[[ Records shown open ]]

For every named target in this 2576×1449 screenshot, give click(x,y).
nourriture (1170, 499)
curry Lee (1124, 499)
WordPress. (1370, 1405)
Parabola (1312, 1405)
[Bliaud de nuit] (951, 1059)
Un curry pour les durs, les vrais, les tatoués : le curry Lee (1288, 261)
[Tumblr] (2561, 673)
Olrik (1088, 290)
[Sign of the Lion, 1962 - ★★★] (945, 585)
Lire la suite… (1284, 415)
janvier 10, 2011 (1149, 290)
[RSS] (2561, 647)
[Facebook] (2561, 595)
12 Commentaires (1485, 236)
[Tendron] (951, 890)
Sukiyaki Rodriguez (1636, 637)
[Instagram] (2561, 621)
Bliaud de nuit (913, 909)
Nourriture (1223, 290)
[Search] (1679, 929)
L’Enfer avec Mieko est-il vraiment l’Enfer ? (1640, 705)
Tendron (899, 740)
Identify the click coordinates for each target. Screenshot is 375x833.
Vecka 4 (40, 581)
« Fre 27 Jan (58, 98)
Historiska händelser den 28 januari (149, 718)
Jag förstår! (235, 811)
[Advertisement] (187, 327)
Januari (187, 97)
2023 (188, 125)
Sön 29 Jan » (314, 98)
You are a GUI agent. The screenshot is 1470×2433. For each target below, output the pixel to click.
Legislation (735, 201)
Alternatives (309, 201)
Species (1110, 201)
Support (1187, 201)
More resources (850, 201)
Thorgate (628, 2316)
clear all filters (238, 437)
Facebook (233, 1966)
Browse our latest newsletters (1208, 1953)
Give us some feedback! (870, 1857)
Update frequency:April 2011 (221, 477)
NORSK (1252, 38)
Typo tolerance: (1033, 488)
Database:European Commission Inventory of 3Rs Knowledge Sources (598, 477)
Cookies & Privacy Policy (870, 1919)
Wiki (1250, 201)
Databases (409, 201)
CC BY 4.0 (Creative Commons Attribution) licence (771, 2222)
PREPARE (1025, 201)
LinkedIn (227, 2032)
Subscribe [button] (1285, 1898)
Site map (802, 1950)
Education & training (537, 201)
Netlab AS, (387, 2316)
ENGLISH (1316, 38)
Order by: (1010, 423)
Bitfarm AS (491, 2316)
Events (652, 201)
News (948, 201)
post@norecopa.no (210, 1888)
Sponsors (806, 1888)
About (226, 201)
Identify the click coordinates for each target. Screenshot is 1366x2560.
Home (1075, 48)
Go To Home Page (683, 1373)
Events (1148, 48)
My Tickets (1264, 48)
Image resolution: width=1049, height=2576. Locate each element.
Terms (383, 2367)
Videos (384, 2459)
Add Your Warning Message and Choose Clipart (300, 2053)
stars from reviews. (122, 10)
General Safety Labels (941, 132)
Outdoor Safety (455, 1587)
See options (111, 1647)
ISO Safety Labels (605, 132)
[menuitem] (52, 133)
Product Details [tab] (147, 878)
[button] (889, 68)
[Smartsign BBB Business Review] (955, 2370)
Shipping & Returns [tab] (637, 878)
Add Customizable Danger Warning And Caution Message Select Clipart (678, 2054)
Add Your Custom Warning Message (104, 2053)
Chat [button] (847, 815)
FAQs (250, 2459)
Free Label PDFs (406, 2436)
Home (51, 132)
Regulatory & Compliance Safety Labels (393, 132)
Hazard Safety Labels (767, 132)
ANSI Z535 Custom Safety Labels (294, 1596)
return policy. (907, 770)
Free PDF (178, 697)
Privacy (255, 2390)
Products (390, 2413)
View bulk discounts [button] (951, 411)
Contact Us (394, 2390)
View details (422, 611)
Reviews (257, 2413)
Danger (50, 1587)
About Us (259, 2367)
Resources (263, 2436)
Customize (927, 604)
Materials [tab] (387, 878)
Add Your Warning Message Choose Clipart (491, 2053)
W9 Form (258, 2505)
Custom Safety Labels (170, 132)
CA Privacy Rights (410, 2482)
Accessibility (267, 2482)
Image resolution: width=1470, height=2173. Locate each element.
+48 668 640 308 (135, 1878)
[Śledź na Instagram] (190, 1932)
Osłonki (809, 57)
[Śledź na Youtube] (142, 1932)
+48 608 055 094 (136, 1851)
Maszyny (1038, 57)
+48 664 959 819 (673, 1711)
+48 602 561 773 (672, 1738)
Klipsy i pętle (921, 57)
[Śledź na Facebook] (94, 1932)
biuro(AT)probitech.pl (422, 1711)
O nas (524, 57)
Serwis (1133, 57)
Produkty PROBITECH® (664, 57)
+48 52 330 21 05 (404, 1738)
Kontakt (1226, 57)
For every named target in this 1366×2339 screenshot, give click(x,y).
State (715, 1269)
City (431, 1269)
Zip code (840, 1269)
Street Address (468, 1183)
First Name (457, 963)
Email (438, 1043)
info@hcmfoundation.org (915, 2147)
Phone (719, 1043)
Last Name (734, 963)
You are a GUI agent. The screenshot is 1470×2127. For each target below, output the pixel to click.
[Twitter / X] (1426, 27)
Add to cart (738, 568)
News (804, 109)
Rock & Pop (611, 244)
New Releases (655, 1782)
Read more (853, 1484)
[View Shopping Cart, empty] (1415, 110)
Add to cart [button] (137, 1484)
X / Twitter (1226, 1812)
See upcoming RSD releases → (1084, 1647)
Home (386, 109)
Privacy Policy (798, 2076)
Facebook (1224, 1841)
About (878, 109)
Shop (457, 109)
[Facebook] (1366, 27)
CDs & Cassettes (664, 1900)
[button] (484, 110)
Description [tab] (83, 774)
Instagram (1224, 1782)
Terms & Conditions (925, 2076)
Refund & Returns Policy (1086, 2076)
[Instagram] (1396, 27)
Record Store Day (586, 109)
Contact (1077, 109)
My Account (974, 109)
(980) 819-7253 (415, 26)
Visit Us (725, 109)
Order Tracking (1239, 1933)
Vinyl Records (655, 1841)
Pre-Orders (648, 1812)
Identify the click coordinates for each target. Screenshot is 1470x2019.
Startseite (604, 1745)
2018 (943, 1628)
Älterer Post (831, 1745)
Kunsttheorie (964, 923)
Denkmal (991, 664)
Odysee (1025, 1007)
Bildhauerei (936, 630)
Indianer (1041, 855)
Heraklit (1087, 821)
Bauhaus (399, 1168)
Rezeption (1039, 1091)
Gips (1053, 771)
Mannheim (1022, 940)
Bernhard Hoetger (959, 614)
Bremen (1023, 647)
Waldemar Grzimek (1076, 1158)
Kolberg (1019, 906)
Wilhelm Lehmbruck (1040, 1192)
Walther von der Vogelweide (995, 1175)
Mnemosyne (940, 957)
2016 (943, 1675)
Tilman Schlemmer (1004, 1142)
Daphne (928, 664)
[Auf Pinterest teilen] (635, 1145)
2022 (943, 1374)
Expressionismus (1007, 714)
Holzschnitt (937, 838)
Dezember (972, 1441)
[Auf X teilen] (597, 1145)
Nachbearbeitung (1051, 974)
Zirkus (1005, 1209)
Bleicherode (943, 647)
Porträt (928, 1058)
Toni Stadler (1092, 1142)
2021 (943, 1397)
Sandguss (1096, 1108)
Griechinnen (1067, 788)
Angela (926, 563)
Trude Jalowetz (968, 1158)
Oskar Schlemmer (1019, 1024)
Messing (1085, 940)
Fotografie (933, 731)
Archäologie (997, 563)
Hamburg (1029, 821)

[[ Records shown closed ]]

Each line above must be output exactly as it stands.

For every named target in this 2576×1449 screenshot, give click(x,y).
nourriture (1170, 499)
curry Lee (1124, 499)
WordPress. (1370, 1405)
Parabola (1312, 1405)
[Bliaud de nuit] (951, 1059)
Un curry pour les durs, les vrais, les tatoués : le curry Lee (1288, 261)
[Tumblr] (2561, 673)
Olrik (1088, 290)
[Sign of the Lion, 1962 - ★★★] (945, 585)
Lire la suite… (1284, 415)
janvier 10, 2011 (1149, 290)
[RSS] (2561, 647)
[Facebook] (2561, 595)
12 Commentaires (1485, 236)
[Tendron] (951, 890)
Sukiyaki Rodriguez (1636, 637)
[Instagram] (2561, 621)
Bliaud de nuit (913, 909)
Nourriture (1223, 290)
[Search] (1679, 929)
L’Enfer avec Mieko est-il vraiment l’Enfer ? (1640, 705)
Tendron (899, 740)
Identify the click coordinates for each target. Screenshot is 375x833.
Vecka 4 (40, 581)
« Fre 27 Jan (58, 98)
Historiska händelser den 28 januari (149, 718)
Jag förstår! (235, 811)
[Advertisement] (187, 327)
Januari (187, 97)
2023 (188, 125)
Sön 29 Jan » (314, 98)
You are a GUI agent. The screenshot is 1470×2433. For each target below, output the pixel to click.
Legislation (735, 201)
Alternatives (309, 201)
Species (1110, 201)
Support (1187, 201)
More resources (850, 201)
Thorgate (628, 2316)
clear all filters (238, 437)
Facebook (233, 1966)
Browse our latest newsletters (1208, 1953)
Give us some feedback! (870, 1857)
Update frequency:April 2011 (221, 477)
NORSK (1252, 38)
Typo tolerance: (1033, 488)
Database:European Commission Inventory of 3Rs Knowledge Sources (598, 477)
Cookies & Privacy Policy (870, 1919)
Wiki (1250, 201)
Databases (409, 201)
CC BY 4.0 (Creative Commons Attribution) licence (771, 2222)
PREPARE (1025, 201)
LinkedIn (227, 2032)
Subscribe [button] (1285, 1898)
Site map (802, 1950)
Education & training (537, 201)
Netlab AS, (387, 2316)
ENGLISH (1316, 38)
Order by: (1010, 423)
Bitfarm AS (491, 2316)
Events (652, 201)
News (948, 201)
post@norecopa.no (210, 1888)
Sponsors (806, 1888)
About (226, 201)
Identify the click coordinates for each target. Screenshot is 1366x2560.
Home (1075, 48)
Go To Home Page (683, 1373)
Events (1148, 48)
My Tickets (1264, 48)
Image resolution: width=1049, height=2576. Locate each element.
Terms (383, 2367)
Videos (384, 2459)
Add Your Warning Message and Choose Clipart (300, 2053)
stars from reviews. (122, 10)
General Safety Labels (941, 132)
Outdoor Safety (455, 1587)
See options (111, 1647)
ISO Safety Labels (605, 132)
[menuitem] (52, 133)
Product Details [tab] (147, 878)
[button] (889, 68)
[Smartsign BBB Business Review] (955, 2370)
Shipping & Returns [tab] (637, 878)
Add Customizable Danger Warning And Caution Message Select Clipart (678, 2054)
Add Your Custom Warning Message (104, 2053)
Chat [button] (847, 815)
FAQs (250, 2459)
Free Label PDFs (406, 2436)
Home (51, 132)
Regulatory & Compliance Safety Labels (393, 132)
Hazard Safety Labels (767, 132)
ANSI Z535 Custom Safety Labels (294, 1596)
return policy. (907, 770)
Free PDF (178, 697)
Privacy (255, 2390)
Products (390, 2413)
View bulk discounts [button] (951, 411)
Contact Us (394, 2390)
View details (422, 611)
Reviews (257, 2413)
Danger (50, 1587)
About Us (259, 2367)
Resources (263, 2436)
Customize (927, 604)
Materials [tab] (387, 878)
Add Your Warning Message Choose Clipart (491, 2053)
W9 Form (258, 2505)
Custom Safety Labels (170, 132)
CA Privacy Rights (410, 2482)
Accessibility (267, 2482)
Image resolution: width=1470, height=2173. Locate each element.
+48 668 640 308 (135, 1878)
[Śledź na Instagram] (190, 1932)
Osłonki (809, 57)
[Śledź na Youtube] (142, 1932)
+48 608 055 094 (136, 1851)
Maszyny (1038, 57)
+48 664 959 819 (673, 1711)
+48 602 561 773 (672, 1738)
Klipsy i pętle (921, 57)
[Śledź na Facebook] (94, 1932)
biuro(AT)probitech.pl (422, 1711)
O nas (524, 57)
Serwis (1133, 57)
Produkty PROBITECH® (664, 57)
+48 52 330 21 05 (404, 1738)
Kontakt (1226, 57)
For every named target in this 1366×2339 screenshot, give click(x,y).
State (715, 1269)
City (431, 1269)
Zip code (840, 1269)
Street Address (468, 1183)
First Name (457, 963)
Email (438, 1043)
info@hcmfoundation.org (915, 2147)
Phone (719, 1043)
Last Name (734, 963)
You are a GUI agent. The screenshot is 1470×2127. For each target below, output the pixel to click.
[Twitter / X] (1426, 27)
Add to cart (738, 568)
News (804, 109)
Rock & Pop (611, 244)
New Releases (655, 1782)
Read more (853, 1484)
[View Shopping Cart, empty] (1415, 110)
Add to cart [button] (137, 1484)
X / Twitter (1226, 1812)
See upcoming RSD releases → (1084, 1647)
Home (386, 109)
Privacy Policy (798, 2076)
Facebook (1224, 1841)
About (878, 109)
Shop (457, 109)
[Facebook] (1366, 27)
CDs & Cassettes (664, 1900)
[button] (484, 110)
Description [tab] (83, 774)
Instagram (1224, 1782)
Terms & Conditions (925, 2076)
Refund & Returns Policy (1086, 2076)
[Instagram] (1396, 27)
Record Store Day (586, 109)
Contact (1077, 109)
My Account (974, 109)
(980) 819-7253 (415, 26)
Visit Us (725, 109)
Order Tracking (1239, 1933)
Vinyl Records (655, 1841)
Pre-Orders (648, 1812)
Identify the click coordinates for each target. Screenshot is 1470x2019.
Startseite (604, 1745)
2018 (943, 1628)
Älterer Post (831, 1745)
Kunsttheorie (964, 923)
Denkmal (991, 664)
Odysee (1025, 1007)
Bildhauerei (936, 630)
Indianer (1041, 855)
Heraklit (1087, 821)
Bauhaus (399, 1168)
Rezeption (1039, 1091)
Gips (1053, 771)
Mannheim (1022, 940)
Bernhard Hoetger (959, 614)
Bremen (1023, 647)
Waldemar Grzimek (1076, 1158)
Kolberg (1019, 906)
Wilhelm Lehmbruck (1040, 1192)
Walther von der Vogelweide (995, 1175)
Mnemosyne (940, 957)
2016 (943, 1675)
Tilman Schlemmer (1004, 1142)
Daphne (928, 664)
[Auf Pinterest teilen] (635, 1145)
2022 (943, 1374)
Expressionismus (1007, 714)
Holzschnitt (937, 838)
Dezember (972, 1441)
[Auf X teilen] (597, 1145)
Nachbearbeitung (1051, 974)
Zirkus (1005, 1209)
Bleicherode (943, 647)
Porträt (928, 1058)
Toni Stadler (1092, 1142)
2021 (943, 1397)
Sandguss (1096, 1108)
Griechinnen (1067, 788)
Angela (926, 563)
Trude Jalowetz (968, 1158)
Oskar Schlemmer (1019, 1024)
Messing (1085, 940)
Fotografie (933, 731)
Archäologie (997, 563)
Hamburg (1029, 821)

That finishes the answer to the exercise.